**Exercise material:**
|---|

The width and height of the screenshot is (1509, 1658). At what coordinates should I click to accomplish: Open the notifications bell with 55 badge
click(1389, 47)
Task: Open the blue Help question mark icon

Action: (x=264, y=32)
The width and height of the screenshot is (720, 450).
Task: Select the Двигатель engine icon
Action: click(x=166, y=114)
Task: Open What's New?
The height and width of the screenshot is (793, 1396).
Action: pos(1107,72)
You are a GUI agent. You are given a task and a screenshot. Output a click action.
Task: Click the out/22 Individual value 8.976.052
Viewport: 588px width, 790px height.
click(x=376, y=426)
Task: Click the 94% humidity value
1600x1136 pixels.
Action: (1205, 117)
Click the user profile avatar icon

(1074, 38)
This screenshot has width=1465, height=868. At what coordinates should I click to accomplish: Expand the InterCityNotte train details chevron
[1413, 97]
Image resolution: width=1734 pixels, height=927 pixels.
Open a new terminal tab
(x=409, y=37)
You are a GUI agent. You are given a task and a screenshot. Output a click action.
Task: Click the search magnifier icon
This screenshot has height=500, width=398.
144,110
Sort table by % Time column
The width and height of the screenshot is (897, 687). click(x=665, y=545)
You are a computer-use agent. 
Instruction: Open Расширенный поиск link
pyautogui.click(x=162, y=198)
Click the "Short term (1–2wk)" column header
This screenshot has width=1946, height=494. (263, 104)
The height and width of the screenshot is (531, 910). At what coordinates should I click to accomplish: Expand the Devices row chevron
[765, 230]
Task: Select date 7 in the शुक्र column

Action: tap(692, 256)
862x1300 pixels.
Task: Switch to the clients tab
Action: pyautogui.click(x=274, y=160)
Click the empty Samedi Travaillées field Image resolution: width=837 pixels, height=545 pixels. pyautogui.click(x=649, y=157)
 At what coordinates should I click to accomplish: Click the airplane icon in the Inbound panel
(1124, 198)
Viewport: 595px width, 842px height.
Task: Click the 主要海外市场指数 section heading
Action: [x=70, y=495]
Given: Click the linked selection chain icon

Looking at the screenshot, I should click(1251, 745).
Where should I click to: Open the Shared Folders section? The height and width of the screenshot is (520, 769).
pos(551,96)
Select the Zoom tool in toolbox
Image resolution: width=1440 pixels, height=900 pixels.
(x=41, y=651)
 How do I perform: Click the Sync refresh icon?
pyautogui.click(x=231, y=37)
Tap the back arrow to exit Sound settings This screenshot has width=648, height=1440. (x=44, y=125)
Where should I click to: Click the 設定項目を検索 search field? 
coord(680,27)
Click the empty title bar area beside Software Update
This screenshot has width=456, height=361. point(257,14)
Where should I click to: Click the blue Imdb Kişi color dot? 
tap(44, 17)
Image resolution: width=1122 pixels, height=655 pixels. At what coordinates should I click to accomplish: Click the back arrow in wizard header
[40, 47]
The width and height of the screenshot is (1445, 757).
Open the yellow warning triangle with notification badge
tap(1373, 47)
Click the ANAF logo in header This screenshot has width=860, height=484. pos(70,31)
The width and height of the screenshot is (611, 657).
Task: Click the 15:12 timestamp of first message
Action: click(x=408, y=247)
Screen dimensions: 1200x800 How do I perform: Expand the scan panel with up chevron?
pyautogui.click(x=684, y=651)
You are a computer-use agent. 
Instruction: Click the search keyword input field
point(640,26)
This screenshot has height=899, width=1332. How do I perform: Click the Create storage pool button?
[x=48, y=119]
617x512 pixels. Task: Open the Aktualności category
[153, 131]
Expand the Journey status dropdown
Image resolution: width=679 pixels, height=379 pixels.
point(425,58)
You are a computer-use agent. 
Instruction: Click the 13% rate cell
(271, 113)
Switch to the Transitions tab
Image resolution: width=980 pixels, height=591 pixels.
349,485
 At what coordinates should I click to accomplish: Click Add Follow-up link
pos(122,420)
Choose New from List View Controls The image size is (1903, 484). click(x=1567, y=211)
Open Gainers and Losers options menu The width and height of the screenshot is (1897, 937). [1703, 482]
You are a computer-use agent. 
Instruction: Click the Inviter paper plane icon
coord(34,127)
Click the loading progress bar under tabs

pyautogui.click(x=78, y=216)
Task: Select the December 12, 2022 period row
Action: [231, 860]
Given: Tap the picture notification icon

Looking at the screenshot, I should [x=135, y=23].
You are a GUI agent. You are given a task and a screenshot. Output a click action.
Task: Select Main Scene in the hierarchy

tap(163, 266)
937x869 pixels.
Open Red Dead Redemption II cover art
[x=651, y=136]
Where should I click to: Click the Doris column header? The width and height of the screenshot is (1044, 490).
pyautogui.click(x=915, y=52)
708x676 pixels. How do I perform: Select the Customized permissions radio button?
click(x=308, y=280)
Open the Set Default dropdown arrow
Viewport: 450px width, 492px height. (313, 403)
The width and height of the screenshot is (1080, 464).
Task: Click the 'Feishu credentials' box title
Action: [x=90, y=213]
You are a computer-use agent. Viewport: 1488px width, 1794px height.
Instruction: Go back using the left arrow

|---|

**How to complete this task:**
Reply by stating only how many lines in the listing hold the word "value".

**Task result:**
2